I'll go submit a bug I guess.

Thanks for the help,

-Mat

> -----Original Message-----
> From: Hilmar Lapp [mailto:hlapp@gnf.org]
> Sent: Thursday, November 07, 2002 2:11 PM
> To: Hilmar Lapp; Wiepert, Mathieu; bioperl-l@bioperl.org
> Subject: RE: [Bioperl-l] Primary seq primary_id?
> 
> 
> Sorry I was too fast. Please file it as a bug report.
> 
> First, the POD of Bio::Seq::primary_id explicitly states that 
> it is not delegated to the primary_seq. Can anyone remember 
> why this is or why this should stay?
> 
> Second, Bio::Seq::new does recognize and honor -primary_id, I 
> overlooked it. Can't be the problem.
> 
> Needs to be investigated. Feel welcome to do so ...
> 
> 	-hilmar
> 
> > -----Original Message-----
> > From: Hilmar Lapp 
> > Sent: Thursday, November 07, 2002 12:04 PM
> > To: 'Wiepert, Mathieu'; bioperl-l@bioperl.org
> > Subject: RE: [Bioperl-l] Primary seq primary_id?
> > 
> > 
> > By calling $input->primary_id() :) Interestingly I just 
> > realized the fasta parser is among the few that set this 
> > property.
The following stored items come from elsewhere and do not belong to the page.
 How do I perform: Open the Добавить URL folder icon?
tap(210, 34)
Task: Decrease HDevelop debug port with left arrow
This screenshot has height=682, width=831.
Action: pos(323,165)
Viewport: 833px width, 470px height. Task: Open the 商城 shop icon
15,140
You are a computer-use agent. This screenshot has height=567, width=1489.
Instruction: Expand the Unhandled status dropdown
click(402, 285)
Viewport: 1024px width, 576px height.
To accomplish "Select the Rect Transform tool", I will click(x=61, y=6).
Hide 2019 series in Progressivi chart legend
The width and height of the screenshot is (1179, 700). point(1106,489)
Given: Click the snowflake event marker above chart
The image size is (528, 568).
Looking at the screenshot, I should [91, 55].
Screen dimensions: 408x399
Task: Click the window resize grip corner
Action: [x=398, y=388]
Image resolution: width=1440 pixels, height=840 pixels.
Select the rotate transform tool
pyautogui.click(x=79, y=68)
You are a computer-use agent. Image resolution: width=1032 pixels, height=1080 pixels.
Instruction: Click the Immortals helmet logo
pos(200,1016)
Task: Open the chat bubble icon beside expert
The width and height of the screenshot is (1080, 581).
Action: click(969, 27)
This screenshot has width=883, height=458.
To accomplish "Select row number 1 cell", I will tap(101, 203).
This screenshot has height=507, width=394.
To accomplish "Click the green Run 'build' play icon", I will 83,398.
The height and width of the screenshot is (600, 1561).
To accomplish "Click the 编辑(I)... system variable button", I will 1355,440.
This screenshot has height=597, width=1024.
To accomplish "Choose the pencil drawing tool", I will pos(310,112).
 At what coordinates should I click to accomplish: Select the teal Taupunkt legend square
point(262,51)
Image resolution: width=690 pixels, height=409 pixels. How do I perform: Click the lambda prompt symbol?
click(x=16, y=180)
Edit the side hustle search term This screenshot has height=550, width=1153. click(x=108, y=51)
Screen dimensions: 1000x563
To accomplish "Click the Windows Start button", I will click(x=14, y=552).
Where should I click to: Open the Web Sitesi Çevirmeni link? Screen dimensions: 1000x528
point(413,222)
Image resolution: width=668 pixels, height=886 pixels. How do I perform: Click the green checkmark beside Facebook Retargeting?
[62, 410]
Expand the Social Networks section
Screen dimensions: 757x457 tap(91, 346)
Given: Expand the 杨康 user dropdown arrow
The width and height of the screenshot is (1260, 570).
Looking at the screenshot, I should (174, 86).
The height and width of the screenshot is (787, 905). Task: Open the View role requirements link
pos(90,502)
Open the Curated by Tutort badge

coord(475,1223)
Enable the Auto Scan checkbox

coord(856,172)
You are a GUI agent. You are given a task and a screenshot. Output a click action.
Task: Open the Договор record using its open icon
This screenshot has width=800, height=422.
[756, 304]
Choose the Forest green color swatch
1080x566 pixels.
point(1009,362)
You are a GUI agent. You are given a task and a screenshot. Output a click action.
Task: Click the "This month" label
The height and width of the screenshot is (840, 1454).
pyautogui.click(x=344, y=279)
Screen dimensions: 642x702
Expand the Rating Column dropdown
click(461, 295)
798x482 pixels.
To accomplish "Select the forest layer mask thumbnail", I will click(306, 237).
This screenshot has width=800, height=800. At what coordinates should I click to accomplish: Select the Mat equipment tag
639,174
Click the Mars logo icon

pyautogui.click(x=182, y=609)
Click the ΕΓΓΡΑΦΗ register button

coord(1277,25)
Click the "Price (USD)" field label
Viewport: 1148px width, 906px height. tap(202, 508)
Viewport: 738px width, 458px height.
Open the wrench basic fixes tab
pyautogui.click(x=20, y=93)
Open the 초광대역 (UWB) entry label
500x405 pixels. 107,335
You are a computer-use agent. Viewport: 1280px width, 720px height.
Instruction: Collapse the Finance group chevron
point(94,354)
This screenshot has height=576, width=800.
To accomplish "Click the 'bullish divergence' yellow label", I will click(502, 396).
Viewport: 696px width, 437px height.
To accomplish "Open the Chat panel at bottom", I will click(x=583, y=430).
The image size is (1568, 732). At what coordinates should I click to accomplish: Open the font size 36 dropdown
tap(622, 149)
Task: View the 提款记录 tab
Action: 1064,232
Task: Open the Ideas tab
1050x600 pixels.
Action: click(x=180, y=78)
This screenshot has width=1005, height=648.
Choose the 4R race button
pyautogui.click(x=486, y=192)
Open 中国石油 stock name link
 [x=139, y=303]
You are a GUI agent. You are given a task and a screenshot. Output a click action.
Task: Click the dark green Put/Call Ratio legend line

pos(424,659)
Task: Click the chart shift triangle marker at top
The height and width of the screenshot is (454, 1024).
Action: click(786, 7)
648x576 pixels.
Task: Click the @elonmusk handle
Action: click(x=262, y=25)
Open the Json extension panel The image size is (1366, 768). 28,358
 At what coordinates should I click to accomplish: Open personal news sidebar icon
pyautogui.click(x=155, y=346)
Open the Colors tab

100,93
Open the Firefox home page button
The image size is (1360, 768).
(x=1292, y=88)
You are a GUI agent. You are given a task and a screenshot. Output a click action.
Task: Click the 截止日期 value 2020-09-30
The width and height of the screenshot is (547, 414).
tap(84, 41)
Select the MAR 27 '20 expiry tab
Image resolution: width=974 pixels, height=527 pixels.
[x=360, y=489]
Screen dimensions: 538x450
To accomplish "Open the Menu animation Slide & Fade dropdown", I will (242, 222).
It also appears to be recognized by PrimarySeq::new 
> > ... weird. File it as a bug report, I or others need to see 
> > whether we can reproduce this.
> > 
> > You rarely want primary_id() BTW. A primary_id would be the 
> > GenBank GI number as an example. Usually what you're after 
> > for fasta-returned seqs is display_id.
> > 
> > Ahem. I just see this _IS_ a bug. The problem is Bio::Seq 
> > implements primary_id itself, which it shouldn't do (it 
> > should delegate to the primary_seq object). Bio::Seq::new 
> > doesn't honor -primary_id (which is OK if it delegated).
> > 
> > I'll fix this in a second.
> > 
> > 	-hilmar
> > 
> > > -----Original Message-----
> > > From: Wiepert, Mathieu [mailto:Wiepert.Mathieu@mayo.edu]
> > > Sent: Thursday, November 07, 2002 11:49 AM
> > > To: Hilmar Lapp; bioperl-l@bioperl.org
> > > Subject: RE: [Bioperl-l] Primary seq primary_id?
> > > 
> > > 
> > > Hi,
> > > 
> > > So I am confused then.  The primary_id is set, that is what I 
> > > wanted, the object looks like this.  Should the primary_id 
> > > slot not be filled in this case?  The primary id was set in 
> > > the fast.pm module, in the next_seq sub.  I don't have an 
> > > accession number.
> > > 
> > > This is what the object is looking like to me...
> > > 0  Bio::Seq=HASH(0x853cfe0)
> > >    'primary_seq' => Bio::PrimarySeq=HASH(0x853cfbc)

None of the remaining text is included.